The move could benefit European and other non-U.S. companies that hope to supply the Canadian military.

President Donald Trump has slapped a new tariff on Canadian lumber and has threatened similar action against its dairy products. Trump has also said he wants to renegotiate the NAFTA agreement between Mexico, Canada and the U.S.

In addition, the U.S. Commerce Department is currently investigating Boeing’s complaint that Canadian government subsidies allow Bombardier Aerospace of Montreal to sell its C Series commercial aircraft at below-market prices.

But U.S. firms are the largest suppliers of equipment to the Canadian Forces and Canadian government officials are now examining how to use that to deter some U.S. trade sanctions.

In response to Boeing's complaint about Bombardier, Canada has broken off discussions with the company about the proposed purchase of 18 Super Hornets.

But Boeing's actions could jeopardize more than just that acquisition.

Canada will release its new defense policy on June 7. It is expected to outline new purchases of billions of dollars worth of equipment, including tactical helicopters, aerial refuelling tankers and unmanned aerial vehicles.

Boeing is interested in all of those programs.

But because of its trade complaint, Canada is now reviewing all dealings it has with the company for military products, Steven MacKinnon, parliamentary secretary to Public Services and Procurement Minister Judy Foote, said June 1.

Canada is also asking aerospace and defense firms it deals with to put out the message about the importance of the U.S.-Canada industry relationship.

"We call on all of our industry partners to speak with one voice about the interconnectedness of the defense industry supply chain between Canada and the United States," Defence Minister Harjit Sajjan told industry representatives May 31 at the CANSEC defense trade show here.

"We need your help in making the clear case of ensuring goods continue to flow freely across our two countries," he added. "We need your voices to articulate the consequences should our borders be closed."

Sajjan said Boeing's actions have hurt its relationship with Canada, and he called on the company to withdraw its complaint against Bombardier. "It is not the behavior of a trusted partner," he said in an unprecedented speech to industry representatives.

But Boeing is not backing down. On June 1 it cancelled the announcement it planned to make naming the members of its Canadian industry team who would contribute to the Super Hornet program.

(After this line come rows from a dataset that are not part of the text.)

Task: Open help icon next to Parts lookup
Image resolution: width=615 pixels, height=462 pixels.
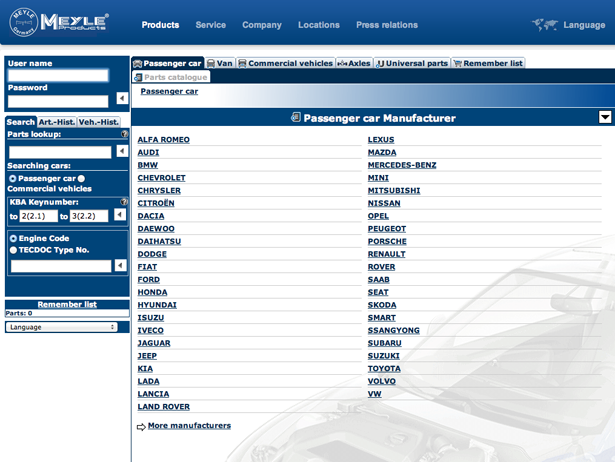Action: [x=124, y=134]
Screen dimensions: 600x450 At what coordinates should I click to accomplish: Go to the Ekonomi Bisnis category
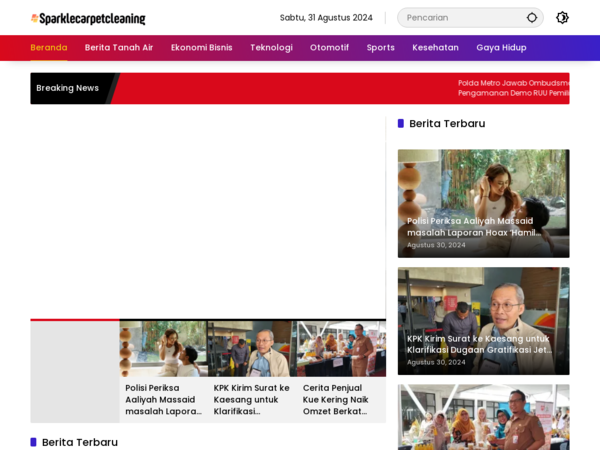point(202,47)
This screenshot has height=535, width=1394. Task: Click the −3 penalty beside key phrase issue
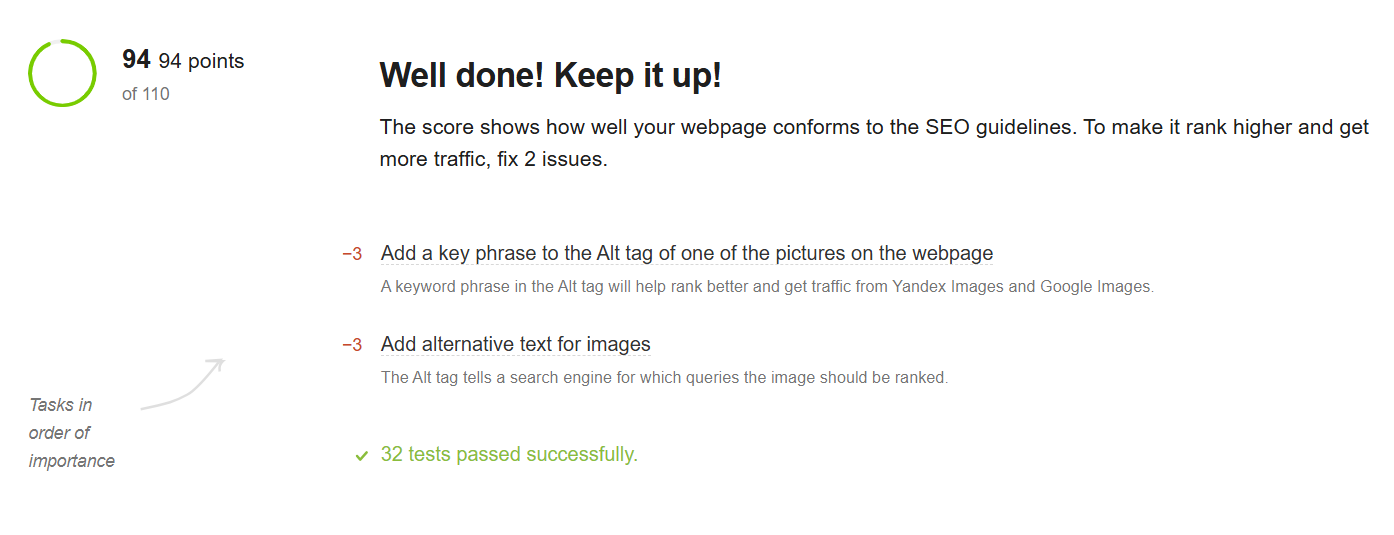(352, 254)
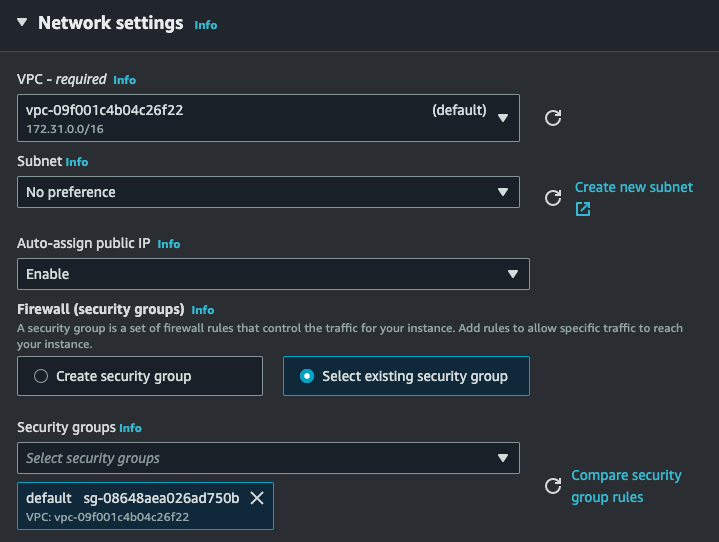Refresh the VPC list

pyautogui.click(x=552, y=118)
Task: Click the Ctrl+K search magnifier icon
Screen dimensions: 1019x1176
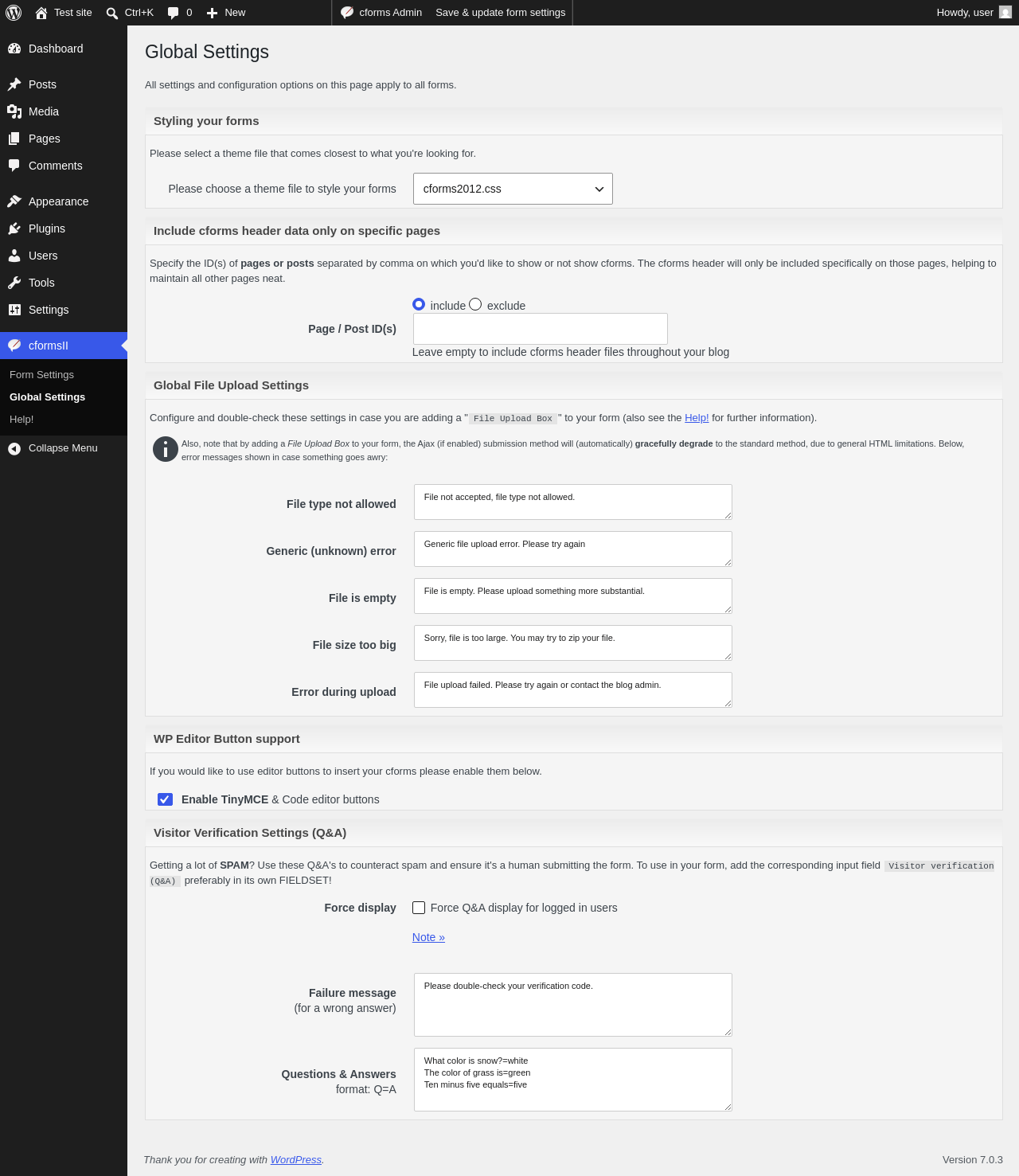Action: 112,13
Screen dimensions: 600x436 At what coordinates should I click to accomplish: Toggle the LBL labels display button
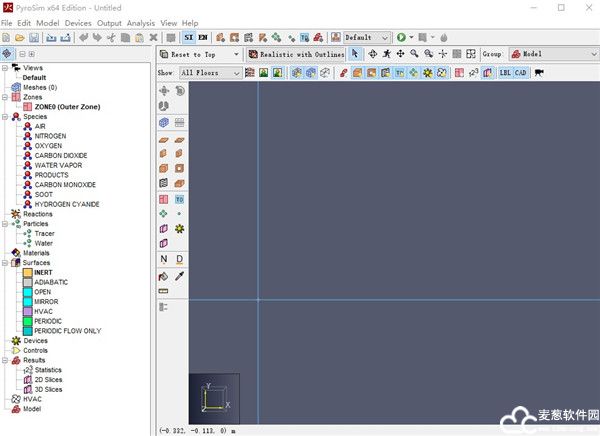pos(504,73)
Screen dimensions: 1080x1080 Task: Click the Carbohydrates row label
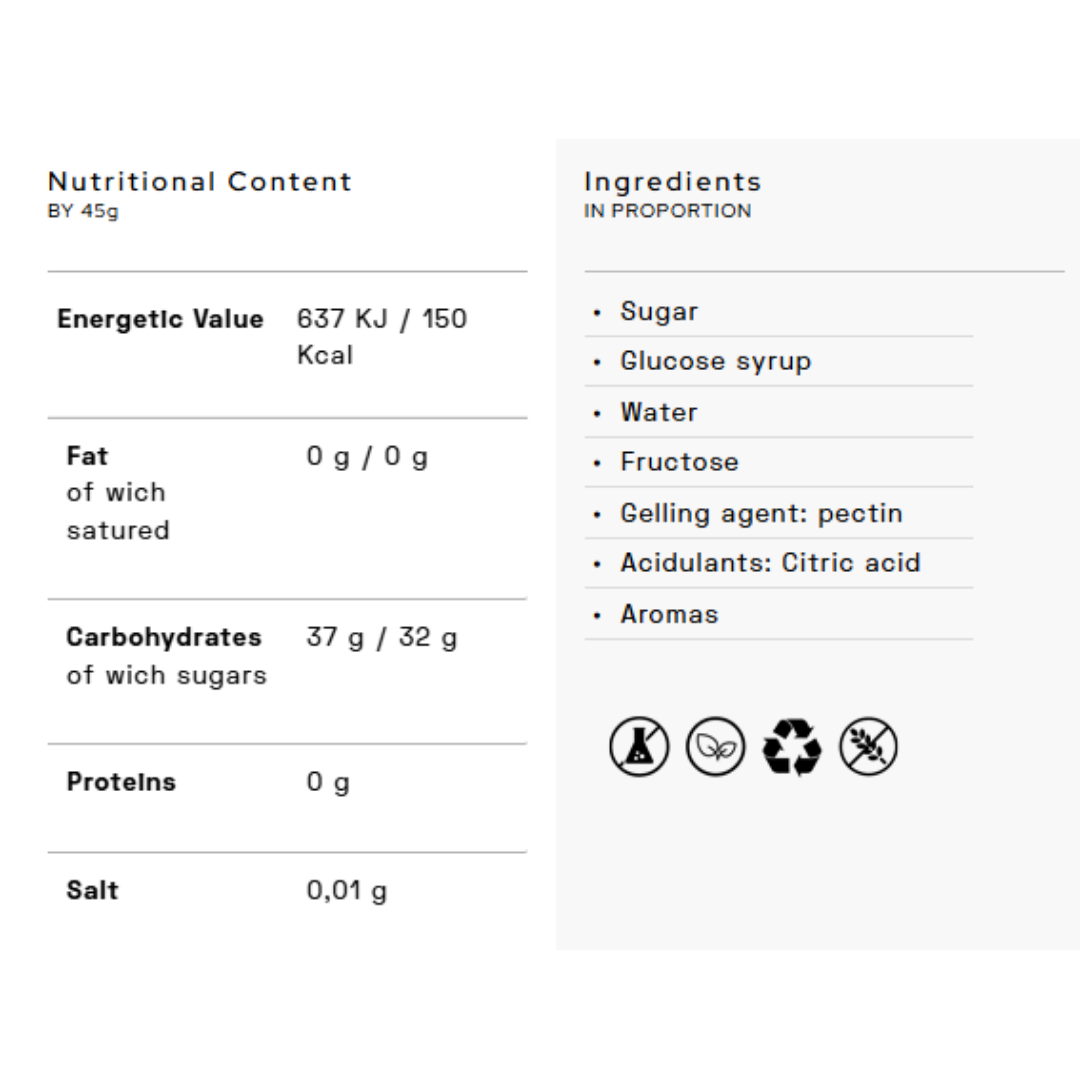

"Due to the current climate, today is not the most opportune time to share this good news story," Boeing noted in a statement.

No new date has been set for the announcement.

But Sajjan said Canada only wants to deal with "trusted industry partners," a comment picked up on by European defense representatives here.

They say they are ready to step in if Canada moves away from U.S. equipment purchases.

European firms are already making inroads. In December, Airbus won a contact to provide a fleet of new search and rescue aircraft to the Royal Canadian Air Force.

Airbus is also promoting an aerial refuelling aircraft for the RCAF and expects to face Boeing as one of its main rivals in that upcoming competition, company officials say.

In addition, Leonardo used the CANSEC show to announce a teaming arrangement with Canadian firms for a proposed modernization program for the RCAF's search and rescue aircraft.

The RCAF will also need a replacement for its Griffon helicopters, Sajjan has said.

Leonardo is looking at a number of platforms for that program when it is announced. Its main competition is expected to be in the U.S.

"The trade dispute with the Americans has potential to open up new opportunities," said one European industry source. "We are keen to see how this plays out in the coming months."